- [Records for the exercise]:

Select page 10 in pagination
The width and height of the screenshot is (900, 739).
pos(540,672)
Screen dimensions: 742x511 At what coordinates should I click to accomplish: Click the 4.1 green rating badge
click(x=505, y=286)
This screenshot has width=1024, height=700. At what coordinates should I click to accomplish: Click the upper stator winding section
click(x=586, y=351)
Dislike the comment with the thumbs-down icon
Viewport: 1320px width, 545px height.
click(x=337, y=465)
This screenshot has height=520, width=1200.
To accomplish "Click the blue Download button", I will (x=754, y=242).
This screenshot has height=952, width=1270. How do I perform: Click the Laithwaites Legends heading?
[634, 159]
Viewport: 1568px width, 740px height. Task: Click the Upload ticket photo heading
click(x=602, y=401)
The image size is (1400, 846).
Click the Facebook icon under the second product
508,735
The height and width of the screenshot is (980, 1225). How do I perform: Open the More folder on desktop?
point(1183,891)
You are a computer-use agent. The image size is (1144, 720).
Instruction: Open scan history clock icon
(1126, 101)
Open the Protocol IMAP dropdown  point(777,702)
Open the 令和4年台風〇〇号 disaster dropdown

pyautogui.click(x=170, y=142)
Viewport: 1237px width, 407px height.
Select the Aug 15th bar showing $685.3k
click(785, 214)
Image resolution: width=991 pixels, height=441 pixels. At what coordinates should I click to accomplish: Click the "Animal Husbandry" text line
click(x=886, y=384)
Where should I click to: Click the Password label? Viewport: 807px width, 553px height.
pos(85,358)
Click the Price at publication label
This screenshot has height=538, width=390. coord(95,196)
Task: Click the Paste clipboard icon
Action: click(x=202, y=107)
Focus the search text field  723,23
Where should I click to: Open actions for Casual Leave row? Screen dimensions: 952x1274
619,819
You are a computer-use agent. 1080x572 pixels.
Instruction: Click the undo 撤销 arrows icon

- [What is required]: The lines to quote run from the one containing "You are a computer-use agent. 1080x572" through the final line of the material above; please give them exactly, both ends included, and nothing else.

- [Task solution]:
You are a computer-use agent. 1080x572 pixels.
Instruction: Click the undo 撤销 arrows icon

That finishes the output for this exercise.